Copy the following entries verbatim, reproducing every line, coordinate, and symbol without alteration.

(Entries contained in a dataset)
......

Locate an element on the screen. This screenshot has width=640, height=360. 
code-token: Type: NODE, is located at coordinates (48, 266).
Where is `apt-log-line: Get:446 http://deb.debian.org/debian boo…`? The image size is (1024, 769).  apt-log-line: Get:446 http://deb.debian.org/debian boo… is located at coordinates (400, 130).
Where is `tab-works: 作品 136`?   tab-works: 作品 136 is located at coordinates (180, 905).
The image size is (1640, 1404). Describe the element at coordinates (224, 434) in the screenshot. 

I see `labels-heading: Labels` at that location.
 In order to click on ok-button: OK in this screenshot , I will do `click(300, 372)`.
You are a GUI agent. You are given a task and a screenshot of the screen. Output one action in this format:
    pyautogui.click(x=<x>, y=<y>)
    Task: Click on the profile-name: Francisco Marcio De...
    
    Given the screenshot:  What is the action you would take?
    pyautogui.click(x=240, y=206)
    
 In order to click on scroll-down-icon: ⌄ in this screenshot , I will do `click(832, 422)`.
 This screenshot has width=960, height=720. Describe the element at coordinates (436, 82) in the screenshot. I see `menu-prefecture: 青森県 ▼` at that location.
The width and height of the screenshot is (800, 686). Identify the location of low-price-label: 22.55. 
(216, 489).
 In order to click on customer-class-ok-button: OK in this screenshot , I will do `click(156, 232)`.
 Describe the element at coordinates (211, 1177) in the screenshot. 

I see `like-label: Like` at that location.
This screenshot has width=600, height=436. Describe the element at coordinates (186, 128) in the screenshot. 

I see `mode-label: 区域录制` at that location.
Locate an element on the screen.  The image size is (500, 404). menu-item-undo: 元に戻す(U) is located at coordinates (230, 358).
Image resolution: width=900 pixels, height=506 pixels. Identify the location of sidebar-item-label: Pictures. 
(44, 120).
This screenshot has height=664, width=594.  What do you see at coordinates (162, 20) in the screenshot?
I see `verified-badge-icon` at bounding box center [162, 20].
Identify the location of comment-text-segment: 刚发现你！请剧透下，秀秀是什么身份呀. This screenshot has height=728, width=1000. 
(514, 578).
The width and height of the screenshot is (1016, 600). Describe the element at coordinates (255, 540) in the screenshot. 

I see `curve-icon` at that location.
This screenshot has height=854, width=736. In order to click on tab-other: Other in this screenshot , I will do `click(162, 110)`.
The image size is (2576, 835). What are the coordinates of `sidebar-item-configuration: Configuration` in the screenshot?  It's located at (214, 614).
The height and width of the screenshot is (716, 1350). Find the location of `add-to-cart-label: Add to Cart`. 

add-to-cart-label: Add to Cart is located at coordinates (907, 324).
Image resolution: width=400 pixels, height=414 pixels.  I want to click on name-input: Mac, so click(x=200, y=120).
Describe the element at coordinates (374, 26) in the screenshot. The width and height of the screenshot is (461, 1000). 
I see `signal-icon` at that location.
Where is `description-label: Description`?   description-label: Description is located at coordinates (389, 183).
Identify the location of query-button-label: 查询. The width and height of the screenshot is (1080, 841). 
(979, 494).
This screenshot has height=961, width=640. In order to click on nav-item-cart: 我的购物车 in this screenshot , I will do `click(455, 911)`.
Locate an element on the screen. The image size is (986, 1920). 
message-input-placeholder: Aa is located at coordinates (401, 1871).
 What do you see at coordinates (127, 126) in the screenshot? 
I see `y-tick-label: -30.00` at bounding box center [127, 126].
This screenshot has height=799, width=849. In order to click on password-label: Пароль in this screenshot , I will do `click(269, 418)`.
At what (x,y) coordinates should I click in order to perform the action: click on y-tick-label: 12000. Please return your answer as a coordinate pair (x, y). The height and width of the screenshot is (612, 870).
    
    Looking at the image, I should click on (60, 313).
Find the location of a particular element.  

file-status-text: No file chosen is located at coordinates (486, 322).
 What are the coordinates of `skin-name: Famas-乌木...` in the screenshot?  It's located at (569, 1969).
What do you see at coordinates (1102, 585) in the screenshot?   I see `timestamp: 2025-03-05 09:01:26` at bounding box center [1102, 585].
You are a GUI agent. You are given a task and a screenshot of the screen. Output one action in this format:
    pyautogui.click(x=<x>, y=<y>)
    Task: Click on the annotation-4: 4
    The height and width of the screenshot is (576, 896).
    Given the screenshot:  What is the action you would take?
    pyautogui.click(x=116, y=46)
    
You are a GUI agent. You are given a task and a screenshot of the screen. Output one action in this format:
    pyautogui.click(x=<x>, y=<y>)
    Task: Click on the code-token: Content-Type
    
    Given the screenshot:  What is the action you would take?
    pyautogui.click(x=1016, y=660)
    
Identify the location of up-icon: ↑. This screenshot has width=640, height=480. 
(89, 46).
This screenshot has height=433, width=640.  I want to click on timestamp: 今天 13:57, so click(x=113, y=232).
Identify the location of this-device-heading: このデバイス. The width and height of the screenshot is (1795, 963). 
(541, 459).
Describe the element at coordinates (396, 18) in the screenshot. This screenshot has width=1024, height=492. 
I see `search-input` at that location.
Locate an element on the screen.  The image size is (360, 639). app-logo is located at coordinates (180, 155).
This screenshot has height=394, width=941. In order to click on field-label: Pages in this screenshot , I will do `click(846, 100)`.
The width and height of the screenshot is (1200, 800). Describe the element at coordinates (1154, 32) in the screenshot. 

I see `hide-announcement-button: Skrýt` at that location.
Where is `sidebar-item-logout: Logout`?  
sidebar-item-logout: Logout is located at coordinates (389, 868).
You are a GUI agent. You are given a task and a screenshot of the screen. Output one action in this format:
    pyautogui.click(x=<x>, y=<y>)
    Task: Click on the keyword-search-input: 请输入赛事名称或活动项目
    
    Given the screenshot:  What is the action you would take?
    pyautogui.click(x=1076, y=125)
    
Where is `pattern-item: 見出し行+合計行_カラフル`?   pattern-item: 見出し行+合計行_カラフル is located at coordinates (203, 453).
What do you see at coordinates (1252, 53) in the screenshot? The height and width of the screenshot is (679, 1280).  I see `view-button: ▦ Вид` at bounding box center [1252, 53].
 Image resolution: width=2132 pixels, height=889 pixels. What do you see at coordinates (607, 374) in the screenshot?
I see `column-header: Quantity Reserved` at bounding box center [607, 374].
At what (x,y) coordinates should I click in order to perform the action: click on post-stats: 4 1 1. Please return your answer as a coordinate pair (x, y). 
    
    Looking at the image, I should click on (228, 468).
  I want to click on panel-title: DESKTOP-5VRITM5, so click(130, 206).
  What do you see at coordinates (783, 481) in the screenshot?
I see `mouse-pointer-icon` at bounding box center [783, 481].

......

**Output of the exercise**:
Locate an element on the screen. This screenshot has width=640, height=360. 
code-token: Type: NODE, is located at coordinates (48, 266).
Where is `apt-log-line: Get:446 http://deb.debian.org/debian boo…`? The image size is (1024, 769).  apt-log-line: Get:446 http://deb.debian.org/debian boo… is located at coordinates (400, 130).
Where is `tab-works: 作品 136`?   tab-works: 作品 136 is located at coordinates (180, 905).
The image size is (1640, 1404). Describe the element at coordinates (224, 434) in the screenshot. 

I see `labels-heading: Labels` at that location.
 In order to click on ok-button: OK in this screenshot , I will do `click(300, 372)`.
You are a GUI agent. You are given a task and a screenshot of the screen. Output one action in this format:
    pyautogui.click(x=<x>, y=<y>)
    Task: Click on the profile-name: Francisco Marcio De...
    
    Given the screenshot:  What is the action you would take?
    pyautogui.click(x=240, y=206)
    
 In order to click on scroll-down-icon: ⌄ in this screenshot , I will do `click(832, 422)`.
 This screenshot has width=960, height=720. Describe the element at coordinates (436, 82) in the screenshot. I see `menu-prefecture: 青森県 ▼` at that location.
The width and height of the screenshot is (800, 686). Identify the location of low-price-label: 22.55. 
(216, 489).
 In order to click on customer-class-ok-button: OK in this screenshot , I will do `click(156, 232)`.
 Describe the element at coordinates (211, 1177) in the screenshot. 

I see `like-label: Like` at that location.
This screenshot has width=600, height=436. Describe the element at coordinates (186, 128) in the screenshot. 

I see `mode-label: 区域录制` at that location.
Locate an element on the screen.  The image size is (500, 404). menu-item-undo: 元に戻す(U) is located at coordinates (230, 358).
Image resolution: width=900 pixels, height=506 pixels. Identify the location of sidebar-item-label: Pictures. 
(44, 120).
This screenshot has height=664, width=594.  What do you see at coordinates (162, 20) in the screenshot?
I see `verified-badge-icon` at bounding box center [162, 20].
Identify the location of comment-text-segment: 刚发现你！请剧透下，秀秀是什么身份呀. This screenshot has height=728, width=1000. 
(514, 578).
The width and height of the screenshot is (1016, 600). Describe the element at coordinates (255, 540) in the screenshot. 

I see `curve-icon` at that location.
This screenshot has height=854, width=736. In order to click on tab-other: Other in this screenshot , I will do `click(162, 110)`.
The image size is (2576, 835). What are the coordinates of `sidebar-item-configuration: Configuration` in the screenshot?  It's located at (214, 614).
The height and width of the screenshot is (716, 1350). Find the location of `add-to-cart-label: Add to Cart`. 

add-to-cart-label: Add to Cart is located at coordinates (907, 324).
Image resolution: width=400 pixels, height=414 pixels.  I want to click on name-input: Mac, so click(x=200, y=120).
Describe the element at coordinates (374, 26) in the screenshot. The width and height of the screenshot is (461, 1000). 
I see `signal-icon` at that location.
Where is `description-label: Description`?   description-label: Description is located at coordinates (389, 183).
Identify the location of query-button-label: 查询. The width and height of the screenshot is (1080, 841). 
(979, 494).
This screenshot has height=961, width=640. In order to click on nav-item-cart: 我的购物车 in this screenshot , I will do `click(455, 911)`.
Locate an element on the screen. The image size is (986, 1920). 
message-input-placeholder: Aa is located at coordinates (401, 1871).
 What do you see at coordinates (127, 126) in the screenshot? 
I see `y-tick-label: -30.00` at bounding box center [127, 126].
This screenshot has height=799, width=849. In order to click on password-label: Пароль in this screenshot , I will do `click(269, 418)`.
At what (x,y) coordinates should I click in order to perform the action: click on y-tick-label: 12000. Please return your answer as a coordinate pair (x, y). The height and width of the screenshot is (612, 870).
    
    Looking at the image, I should click on (60, 313).
Find the location of a particular element.  

file-status-text: No file chosen is located at coordinates (486, 322).
 What are the coordinates of `skin-name: Famas-乌木...` in the screenshot?  It's located at (569, 1969).
What do you see at coordinates (1102, 585) in the screenshot?   I see `timestamp: 2025-03-05 09:01:26` at bounding box center [1102, 585].
You are a GUI agent. You are given a task and a screenshot of the screen. Output one action in this format:
    pyautogui.click(x=<x>, y=<y>)
    Task: Click on the annotation-4: 4
    The height and width of the screenshot is (576, 896).
    Given the screenshot:  What is the action you would take?
    pyautogui.click(x=116, y=46)
    
You are a GUI agent. You are given a task and a screenshot of the screen. Output one action in this format:
    pyautogui.click(x=<x>, y=<y>)
    Task: Click on the code-token: Content-Type
    
    Given the screenshot:  What is the action you would take?
    pyautogui.click(x=1016, y=660)
    
Identify the location of up-icon: ↑. This screenshot has width=640, height=480. 
(89, 46).
This screenshot has height=433, width=640.  I want to click on timestamp: 今天 13:57, so click(x=113, y=232).
Identify the location of this-device-heading: このデバイス. The width and height of the screenshot is (1795, 963). 
(541, 459).
Describe the element at coordinates (396, 18) in the screenshot. This screenshot has width=1024, height=492. 
I see `search-input` at that location.
Locate an element on the screen.  The image size is (360, 639). app-logo is located at coordinates (180, 155).
This screenshot has height=394, width=941. In order to click on field-label: Pages in this screenshot , I will do `click(846, 100)`.
The width and height of the screenshot is (1200, 800). Describe the element at coordinates (1154, 32) in the screenshot. 

I see `hide-announcement-button: Skrýt` at that location.
Where is `sidebar-item-logout: Logout`?  
sidebar-item-logout: Logout is located at coordinates (389, 868).
You are a GUI agent. You are given a task and a screenshot of the screen. Output one action in this format:
    pyautogui.click(x=<x>, y=<y>)
    Task: Click on the keyword-search-input: 请输入赛事名称或活动项目
    
    Given the screenshot:  What is the action you would take?
    pyautogui.click(x=1076, y=125)
    
Where is `pattern-item: 見出し行+合計行_カラフル`?   pattern-item: 見出し行+合計行_カラフル is located at coordinates (203, 453).
What do you see at coordinates (1252, 53) in the screenshot? The height and width of the screenshot is (679, 1280).  I see `view-button: ▦ Вид` at bounding box center [1252, 53].
 Image resolution: width=2132 pixels, height=889 pixels. What do you see at coordinates (607, 374) in the screenshot?
I see `column-header: Quantity Reserved` at bounding box center [607, 374].
At what (x,y) coordinates should I click in order to perform the action: click on post-stats: 4 1 1. Please return your answer as a coordinate pair (x, y). 
    
    Looking at the image, I should click on (228, 468).
  I want to click on panel-title: DESKTOP-5VRITM5, so click(130, 206).
  What do you see at coordinates (783, 481) in the screenshot?
I see `mouse-pointer-icon` at bounding box center [783, 481].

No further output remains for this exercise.